The comments were “a desperate measure from a desperate man doing badly in the polls,” Mr Collins added.
Director of the Irish Council for Civil Liberties (ICCL) Liam Herrick said political freedom of speech was extremely important during an election campaign.
“However, comments that stereotype or demean a whole ethnic group can never be acceptable. We are seeing this more and more on the international stage, whereby election candidates attempt to stoke up hatred for cynical political advantage,” Mr Herrick said.
“ In Ireland we have seen strong political leadership by the main parties in resisting racism in our politics and we welcome the strong condemnation of Peter Casey’s comments by other candidates.

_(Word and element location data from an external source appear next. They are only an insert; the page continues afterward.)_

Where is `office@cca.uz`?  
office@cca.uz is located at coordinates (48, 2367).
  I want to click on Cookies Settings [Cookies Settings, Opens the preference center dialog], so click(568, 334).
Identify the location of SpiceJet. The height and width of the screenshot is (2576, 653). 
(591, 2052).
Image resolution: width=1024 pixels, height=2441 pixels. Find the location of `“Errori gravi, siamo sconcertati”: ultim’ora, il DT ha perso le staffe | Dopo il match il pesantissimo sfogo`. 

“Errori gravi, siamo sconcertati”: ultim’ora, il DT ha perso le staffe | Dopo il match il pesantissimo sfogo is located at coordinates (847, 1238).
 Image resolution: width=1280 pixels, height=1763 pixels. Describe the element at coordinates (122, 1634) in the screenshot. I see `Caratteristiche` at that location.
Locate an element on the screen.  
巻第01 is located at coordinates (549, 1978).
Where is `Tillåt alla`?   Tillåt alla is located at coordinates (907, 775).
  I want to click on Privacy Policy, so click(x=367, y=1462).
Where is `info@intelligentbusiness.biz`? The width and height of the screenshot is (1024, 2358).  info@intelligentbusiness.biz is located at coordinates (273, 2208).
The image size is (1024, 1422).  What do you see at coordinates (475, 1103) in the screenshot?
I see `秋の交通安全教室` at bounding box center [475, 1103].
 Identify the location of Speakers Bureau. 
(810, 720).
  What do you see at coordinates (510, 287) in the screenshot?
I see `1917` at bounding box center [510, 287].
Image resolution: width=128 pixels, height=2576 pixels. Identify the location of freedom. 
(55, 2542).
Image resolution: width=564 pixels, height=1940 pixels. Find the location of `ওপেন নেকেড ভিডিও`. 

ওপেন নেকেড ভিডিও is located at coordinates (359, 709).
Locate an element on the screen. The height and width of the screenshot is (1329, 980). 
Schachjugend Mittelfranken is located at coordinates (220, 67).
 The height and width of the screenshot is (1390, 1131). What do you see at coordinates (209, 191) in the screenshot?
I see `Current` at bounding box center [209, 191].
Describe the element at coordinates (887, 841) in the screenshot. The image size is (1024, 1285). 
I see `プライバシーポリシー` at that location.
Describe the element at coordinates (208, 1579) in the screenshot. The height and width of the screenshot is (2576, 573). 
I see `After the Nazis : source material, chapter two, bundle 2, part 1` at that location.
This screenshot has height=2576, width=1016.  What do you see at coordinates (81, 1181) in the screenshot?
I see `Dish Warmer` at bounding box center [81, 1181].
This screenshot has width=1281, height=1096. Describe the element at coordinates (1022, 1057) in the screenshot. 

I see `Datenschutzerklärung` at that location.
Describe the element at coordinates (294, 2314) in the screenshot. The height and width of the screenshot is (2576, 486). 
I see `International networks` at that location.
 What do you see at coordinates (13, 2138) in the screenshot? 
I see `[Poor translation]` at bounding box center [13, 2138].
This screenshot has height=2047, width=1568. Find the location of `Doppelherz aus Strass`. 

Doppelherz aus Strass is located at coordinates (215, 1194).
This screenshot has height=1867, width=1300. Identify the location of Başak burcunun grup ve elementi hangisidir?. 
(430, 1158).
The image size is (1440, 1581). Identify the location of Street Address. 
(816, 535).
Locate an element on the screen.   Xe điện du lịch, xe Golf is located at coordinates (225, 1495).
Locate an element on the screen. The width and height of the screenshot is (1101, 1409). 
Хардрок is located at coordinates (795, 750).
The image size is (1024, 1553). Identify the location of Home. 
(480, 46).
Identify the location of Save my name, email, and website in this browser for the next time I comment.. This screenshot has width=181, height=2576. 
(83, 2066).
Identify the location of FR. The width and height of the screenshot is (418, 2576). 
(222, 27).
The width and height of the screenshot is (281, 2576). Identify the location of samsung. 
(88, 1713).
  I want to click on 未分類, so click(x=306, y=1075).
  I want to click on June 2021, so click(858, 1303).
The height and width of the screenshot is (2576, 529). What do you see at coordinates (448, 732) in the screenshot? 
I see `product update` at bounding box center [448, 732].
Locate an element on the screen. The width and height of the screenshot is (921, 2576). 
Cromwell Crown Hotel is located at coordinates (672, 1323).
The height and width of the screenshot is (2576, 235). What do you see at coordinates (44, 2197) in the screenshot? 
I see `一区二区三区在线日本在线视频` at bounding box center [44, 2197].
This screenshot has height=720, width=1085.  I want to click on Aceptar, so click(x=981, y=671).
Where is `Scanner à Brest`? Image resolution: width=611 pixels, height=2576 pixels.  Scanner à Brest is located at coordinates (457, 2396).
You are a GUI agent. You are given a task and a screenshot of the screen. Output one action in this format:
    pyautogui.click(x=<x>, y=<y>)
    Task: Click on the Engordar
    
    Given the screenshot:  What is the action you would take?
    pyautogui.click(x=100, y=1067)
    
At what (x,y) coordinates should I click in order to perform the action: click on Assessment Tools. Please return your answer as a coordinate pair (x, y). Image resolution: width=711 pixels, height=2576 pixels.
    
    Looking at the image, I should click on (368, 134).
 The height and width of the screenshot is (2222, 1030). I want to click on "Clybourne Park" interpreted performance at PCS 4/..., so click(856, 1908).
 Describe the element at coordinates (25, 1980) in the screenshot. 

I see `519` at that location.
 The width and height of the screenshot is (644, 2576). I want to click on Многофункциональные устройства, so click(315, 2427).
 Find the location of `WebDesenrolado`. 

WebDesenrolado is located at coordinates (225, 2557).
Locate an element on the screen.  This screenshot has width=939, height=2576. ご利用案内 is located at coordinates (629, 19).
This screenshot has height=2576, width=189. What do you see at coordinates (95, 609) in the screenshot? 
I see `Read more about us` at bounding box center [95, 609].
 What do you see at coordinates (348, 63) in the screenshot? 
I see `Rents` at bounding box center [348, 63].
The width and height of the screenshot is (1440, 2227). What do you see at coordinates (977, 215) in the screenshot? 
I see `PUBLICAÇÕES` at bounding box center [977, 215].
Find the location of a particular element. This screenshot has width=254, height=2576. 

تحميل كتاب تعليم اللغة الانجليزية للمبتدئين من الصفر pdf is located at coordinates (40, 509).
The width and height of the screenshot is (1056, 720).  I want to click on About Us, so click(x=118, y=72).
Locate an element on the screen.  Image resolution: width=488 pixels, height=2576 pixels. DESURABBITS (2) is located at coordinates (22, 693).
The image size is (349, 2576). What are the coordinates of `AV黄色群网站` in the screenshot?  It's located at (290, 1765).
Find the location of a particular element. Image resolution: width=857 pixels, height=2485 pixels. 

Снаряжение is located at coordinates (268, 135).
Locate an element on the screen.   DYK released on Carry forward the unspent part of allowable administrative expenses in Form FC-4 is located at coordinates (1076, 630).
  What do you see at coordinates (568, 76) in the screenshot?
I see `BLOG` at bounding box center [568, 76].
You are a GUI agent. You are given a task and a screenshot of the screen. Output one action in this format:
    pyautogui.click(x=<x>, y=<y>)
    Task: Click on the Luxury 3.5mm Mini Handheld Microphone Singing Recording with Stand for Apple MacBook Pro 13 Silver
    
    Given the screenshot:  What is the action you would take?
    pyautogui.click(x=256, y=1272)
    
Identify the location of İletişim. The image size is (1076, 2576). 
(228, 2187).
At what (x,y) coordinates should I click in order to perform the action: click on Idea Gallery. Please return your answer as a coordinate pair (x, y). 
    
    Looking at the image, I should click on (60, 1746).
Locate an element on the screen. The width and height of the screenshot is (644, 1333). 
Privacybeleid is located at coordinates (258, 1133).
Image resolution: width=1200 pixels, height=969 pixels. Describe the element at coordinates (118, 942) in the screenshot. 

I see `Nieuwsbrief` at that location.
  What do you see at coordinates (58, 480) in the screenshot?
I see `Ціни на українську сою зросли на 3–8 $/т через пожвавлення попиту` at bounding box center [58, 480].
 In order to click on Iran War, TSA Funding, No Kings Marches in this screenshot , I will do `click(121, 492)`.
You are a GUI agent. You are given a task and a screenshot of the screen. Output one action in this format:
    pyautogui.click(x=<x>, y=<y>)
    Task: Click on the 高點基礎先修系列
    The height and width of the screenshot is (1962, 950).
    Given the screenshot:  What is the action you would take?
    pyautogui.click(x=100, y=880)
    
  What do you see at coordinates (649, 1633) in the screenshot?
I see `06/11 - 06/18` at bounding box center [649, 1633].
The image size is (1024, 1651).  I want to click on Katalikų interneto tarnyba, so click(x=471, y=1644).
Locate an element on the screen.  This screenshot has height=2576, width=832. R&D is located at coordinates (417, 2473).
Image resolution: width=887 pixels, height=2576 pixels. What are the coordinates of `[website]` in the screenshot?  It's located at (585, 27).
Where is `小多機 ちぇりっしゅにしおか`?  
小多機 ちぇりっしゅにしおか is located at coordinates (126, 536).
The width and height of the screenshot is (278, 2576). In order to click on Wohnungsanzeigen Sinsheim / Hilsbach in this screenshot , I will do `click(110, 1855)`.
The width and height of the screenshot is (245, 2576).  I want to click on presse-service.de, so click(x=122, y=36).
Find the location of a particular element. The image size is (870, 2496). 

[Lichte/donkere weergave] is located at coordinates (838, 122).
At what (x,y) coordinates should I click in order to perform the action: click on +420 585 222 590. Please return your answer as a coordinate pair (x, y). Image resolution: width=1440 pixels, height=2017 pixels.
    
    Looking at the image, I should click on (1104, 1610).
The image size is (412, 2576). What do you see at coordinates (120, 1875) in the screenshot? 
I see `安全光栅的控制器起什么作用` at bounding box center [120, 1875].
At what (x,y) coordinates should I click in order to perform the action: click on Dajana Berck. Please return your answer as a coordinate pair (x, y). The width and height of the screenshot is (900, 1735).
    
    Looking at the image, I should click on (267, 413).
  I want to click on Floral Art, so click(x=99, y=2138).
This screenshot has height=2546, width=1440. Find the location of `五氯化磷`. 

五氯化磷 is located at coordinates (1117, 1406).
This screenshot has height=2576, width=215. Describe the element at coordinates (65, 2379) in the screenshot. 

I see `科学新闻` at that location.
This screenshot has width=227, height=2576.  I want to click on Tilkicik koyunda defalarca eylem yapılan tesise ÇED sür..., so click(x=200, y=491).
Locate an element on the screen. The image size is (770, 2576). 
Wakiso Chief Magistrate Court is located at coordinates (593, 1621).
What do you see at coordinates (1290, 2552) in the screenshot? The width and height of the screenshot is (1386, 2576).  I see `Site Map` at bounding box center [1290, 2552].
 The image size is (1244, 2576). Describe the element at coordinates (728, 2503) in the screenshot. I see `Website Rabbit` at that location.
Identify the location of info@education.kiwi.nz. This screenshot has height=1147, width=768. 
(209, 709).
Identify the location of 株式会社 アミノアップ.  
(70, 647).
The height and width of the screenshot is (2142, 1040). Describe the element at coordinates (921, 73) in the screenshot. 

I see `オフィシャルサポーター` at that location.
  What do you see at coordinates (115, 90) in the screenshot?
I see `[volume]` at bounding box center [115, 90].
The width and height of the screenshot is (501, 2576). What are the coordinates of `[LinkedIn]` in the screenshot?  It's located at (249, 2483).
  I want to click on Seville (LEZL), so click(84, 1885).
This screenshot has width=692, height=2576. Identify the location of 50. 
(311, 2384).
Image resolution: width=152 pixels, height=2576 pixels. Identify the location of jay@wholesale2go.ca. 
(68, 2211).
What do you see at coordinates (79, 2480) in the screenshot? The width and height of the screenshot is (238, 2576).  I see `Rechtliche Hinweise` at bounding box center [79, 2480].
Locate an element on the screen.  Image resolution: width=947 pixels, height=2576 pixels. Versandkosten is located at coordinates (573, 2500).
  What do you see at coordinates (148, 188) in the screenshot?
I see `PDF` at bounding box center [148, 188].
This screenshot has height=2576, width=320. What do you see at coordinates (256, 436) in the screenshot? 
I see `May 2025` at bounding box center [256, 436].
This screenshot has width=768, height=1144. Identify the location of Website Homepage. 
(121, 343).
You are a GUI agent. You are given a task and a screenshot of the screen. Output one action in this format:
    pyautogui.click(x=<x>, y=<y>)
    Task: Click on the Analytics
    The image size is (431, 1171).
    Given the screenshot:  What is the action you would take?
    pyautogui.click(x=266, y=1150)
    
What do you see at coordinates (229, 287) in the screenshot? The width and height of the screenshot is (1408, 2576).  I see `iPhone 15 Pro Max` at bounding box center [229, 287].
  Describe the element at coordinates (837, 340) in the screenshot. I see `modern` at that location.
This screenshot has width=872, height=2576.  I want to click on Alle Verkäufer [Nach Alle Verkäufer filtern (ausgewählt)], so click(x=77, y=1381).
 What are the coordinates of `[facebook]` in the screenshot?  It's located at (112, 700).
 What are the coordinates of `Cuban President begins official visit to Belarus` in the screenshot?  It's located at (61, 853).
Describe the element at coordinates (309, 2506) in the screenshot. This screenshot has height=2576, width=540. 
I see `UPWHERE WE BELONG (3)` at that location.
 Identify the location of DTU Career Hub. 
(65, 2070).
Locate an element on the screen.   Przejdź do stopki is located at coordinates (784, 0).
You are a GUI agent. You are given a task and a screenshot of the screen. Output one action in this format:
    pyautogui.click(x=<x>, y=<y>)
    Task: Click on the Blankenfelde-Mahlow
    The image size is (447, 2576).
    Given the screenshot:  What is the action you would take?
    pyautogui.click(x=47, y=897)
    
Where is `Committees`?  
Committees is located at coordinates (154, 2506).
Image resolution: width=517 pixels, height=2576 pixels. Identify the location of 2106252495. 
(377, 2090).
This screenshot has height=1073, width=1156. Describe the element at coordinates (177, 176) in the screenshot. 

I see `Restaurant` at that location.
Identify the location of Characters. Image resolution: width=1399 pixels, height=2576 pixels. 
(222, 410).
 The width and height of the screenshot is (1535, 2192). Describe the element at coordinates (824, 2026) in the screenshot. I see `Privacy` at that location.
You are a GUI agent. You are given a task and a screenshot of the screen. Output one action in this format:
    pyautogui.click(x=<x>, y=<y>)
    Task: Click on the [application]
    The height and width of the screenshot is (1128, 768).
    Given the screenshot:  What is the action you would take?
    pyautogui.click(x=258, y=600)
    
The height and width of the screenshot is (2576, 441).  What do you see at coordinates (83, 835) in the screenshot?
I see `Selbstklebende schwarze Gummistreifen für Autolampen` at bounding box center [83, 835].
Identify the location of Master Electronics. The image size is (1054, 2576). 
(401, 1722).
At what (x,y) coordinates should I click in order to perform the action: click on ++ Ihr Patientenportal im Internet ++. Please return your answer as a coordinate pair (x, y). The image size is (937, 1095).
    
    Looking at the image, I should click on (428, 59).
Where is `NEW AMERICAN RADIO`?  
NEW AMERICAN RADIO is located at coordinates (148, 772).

“The recognition of Traveller ethnicity was a hugely important step this country took towards equality and we cannot allow it to be sabotaged by grossly insulting and deeply irresponsible words such as Peter Casey’s”.
Asked about Mr Casey’s comments this morning, President and candidate Michael D Higgins said Travellers comprise an ethnic minority which experiences discrimination.
“I find these views appalling,” Mr Higgins said.
He told RTÉ’s Morning Ireland that members of the Travelling community live an average of 10 years less than the general population, and young Traveller men were six times more likely to take their own lives.
Fellow candidate Sean Gallagher said he was “disgusted” by the remarks made about members of the Travelling community.
“The Travelling community have long lived with a cloud of negativity, exclusion and marginalisation hanging over them. I know this because I worked with the Navan Travellers Project when I qualified as a Professional Youth and Community Worker.”
Mr Gallagher said he agreed “wholeheartedly” with remarks made by former taoiseach Enda Kenny in March 2017, following the recognition of Travellers as an ethnic group, that no-one should have to hide “their race or culture to be respected or even accepted in society”.
Sinn Féin candidate Liadh Ní Riada also condemned Mr Casey’s comments.
She said that Travellers already had been demonised and villified by elements of the media who saw them as a handy scapegoat.
Referring to Mr Casey’s comments, she said: “For anyone seeking public office, let alone that of the nation’s First Citizen to engage in lazy, racist stereotyping of any ethnic group is unacceptable.”
Another candidate Gavin Duffy said he found Mr Casey’s comments “deeply concerning” and that they should be withdrawn.
“I think his comments are reckless and inflammatory and have no place in a campaign for election of First Citizen. They reach back into another era which I believed we, as a society and a community, have put well behind us,” he told The Irish Times this morning.
“Travellers face many challenges in life, not least in developing and sustaining understanding and acceptance with the settled community. Such comments only pitch us back into a time and a dark place that we have long ago left behind.”
Meanwhile, Emily Logan, Chief Commissioner of the Irish Human Rights and Equality Commission said the recognition of Traveller ethnicity over a year ago “was part of an acknowledgment that we have in the past simplistically labelled Travellers as failed settled people”.
This historic approach delivered a denial of Traveller’s rights and equality of treatment, in particular in education, health and housing, which the State is still dealing with today.
She said the legal cases currently being dealt with by the Irish Human Rights and Equality Commission continued to paint a picture of persistent discrimination and inertia towards the provision of services for the Traveller community, most commonly in the area of Traveller accommodation.